The Former Yugoslav Republic of Macedonia has been an official EU candidate since 2005 and received a positive recommendation by the European Commission to start accession talks but has failed to actually initial them due to a lack of consensus among the EU member states.
The reasons appear to be deeper, however. The last Council conclusions Commission assessment both expressed serious concerns over the country’s democratic progress. The reports cited blurred distinctions between the party and state, assault on media freedom and lack of independency from the judiciary, leading some EU diplomats to say the country had taken steps “backwards”.
Although the name dispute between Athens and Skopje had undermined relations since 1995, the Former Yugoslav Republic of Macedonia was nonetheless accepted as a fully-fledged member of the United Nations. And unlike for the start of EU talks, Athens did not block the country’s official EU candidate status in 2005.

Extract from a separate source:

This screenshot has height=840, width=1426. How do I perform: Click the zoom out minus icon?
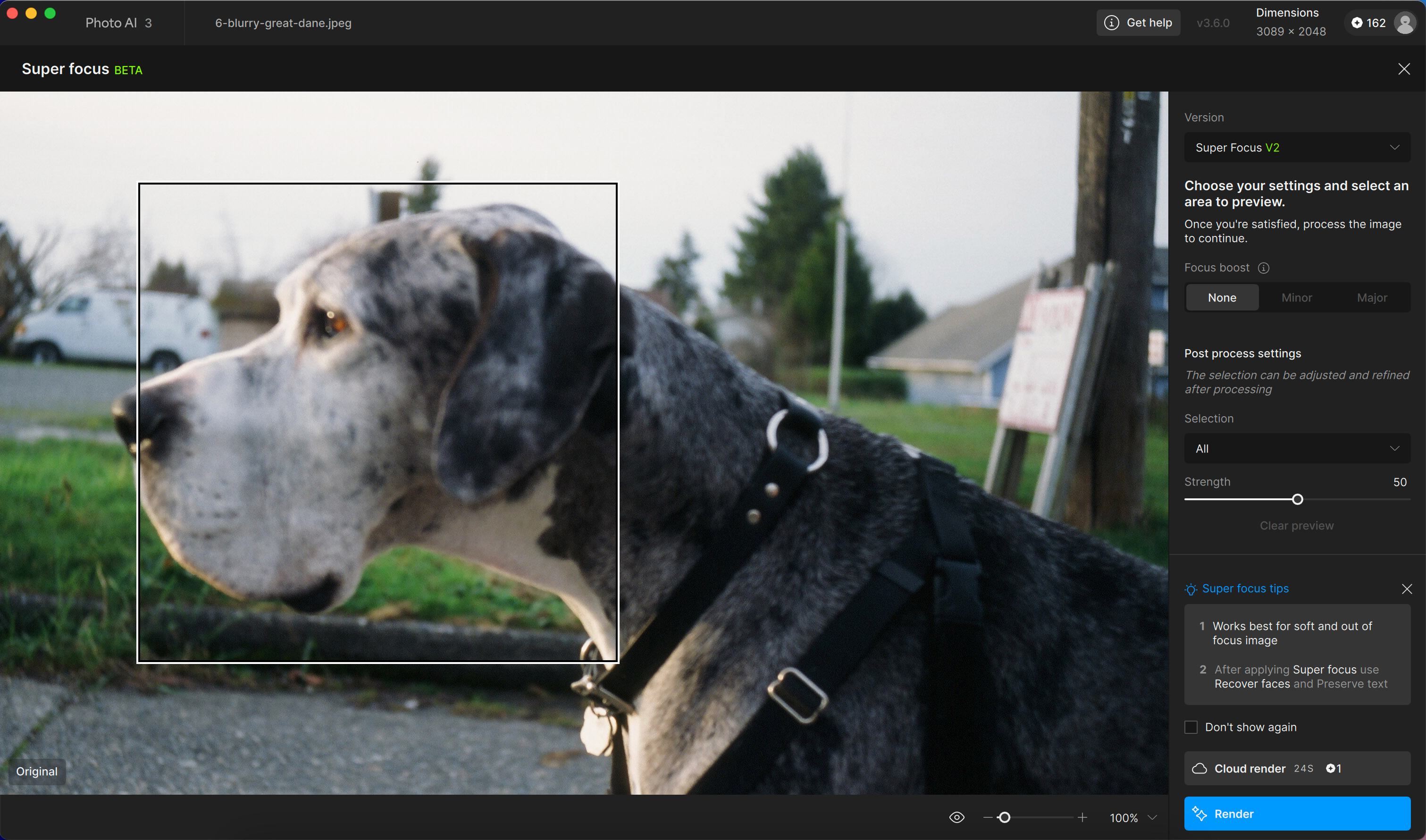pyautogui.click(x=988, y=817)
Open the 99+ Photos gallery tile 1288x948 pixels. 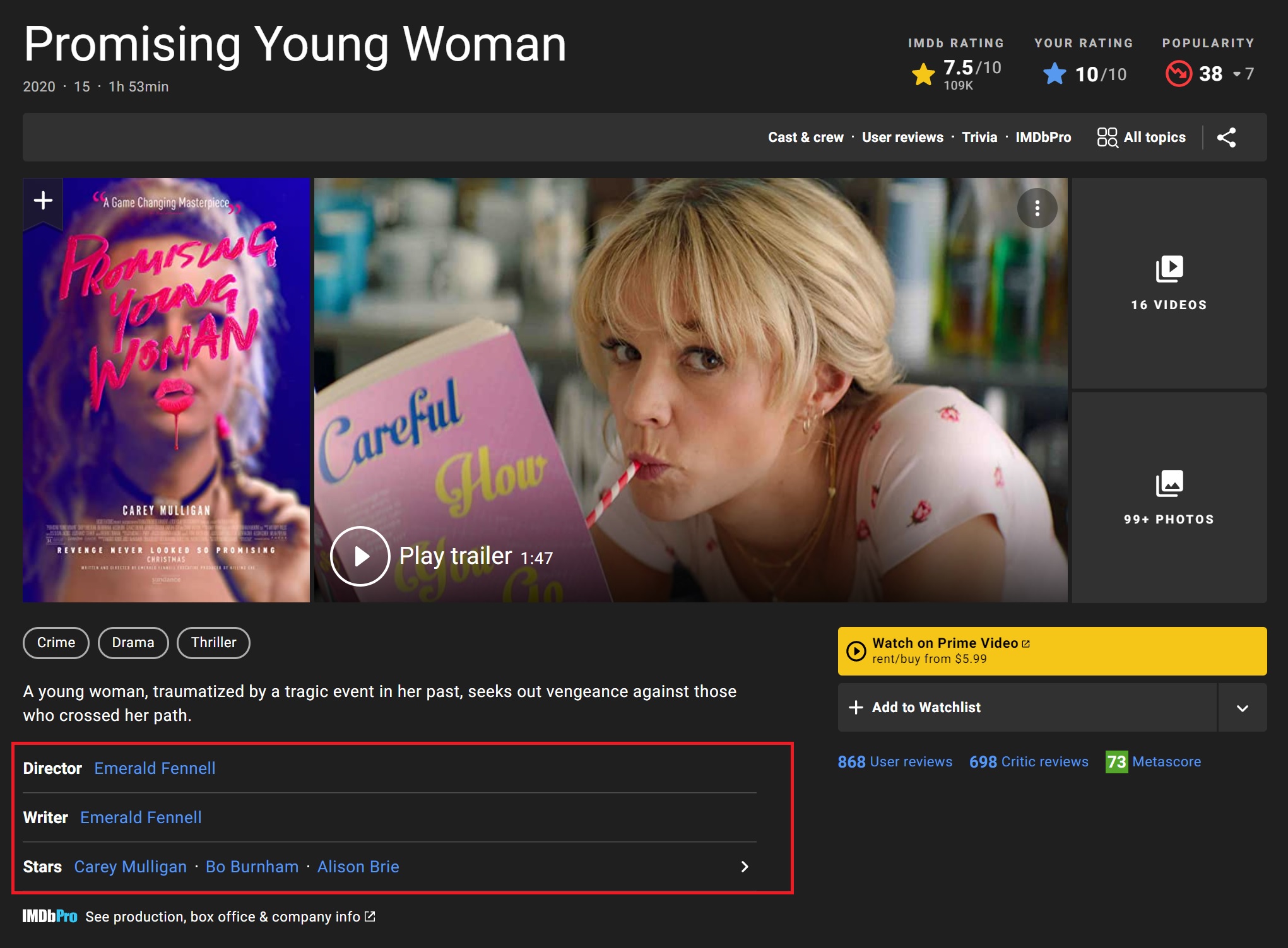[1169, 498]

Opinion is divided over why Greece decided to block the candidate’s EU path as of 2008, but many see the actions of Macedonia's right-wing government coalition of VMRO-DPMNE, which came to power in 2006, as “sheer provocation” towards Greece.
The building of a statue of Alexander the Great in the centre of Skopje, the renaming of roads after the controversial warrior or the use of a map of “Great Macedonia” in presence of the Macedonian premier, Nikola Gruevski, were all considered by Athens as "irredentist claims" over its territory and history.
Serbia as facilitator?
Asked by EurActiv whether Belgrade could act as a facilitator in relations between Macedonia and Greece's dispute now that Serbia was a negotiating country, Ivica Dačić, the Serbian prime minister, said: “You want us to help in that dispute? Don’t involve us in that, please,” Dačić said jokingly in his native Serb.
“But of course we want an acceptable solution. We have enough of our own problems but I’m pleased you’re asking us to get involved, it shows a change. Earlier nobody would have asked us to help anything, they would just tell us to stay away,” he continued, amusing the Serb-speaking audience and hinting at Serbia’s former status of “pariah state” under Milošević’s regime.
As soon as the translation went back, Dačić said however more seriously that if their “friends and brothers”, pointing at the Greek minister, “ask us to get involved, of course we can offer our good will.”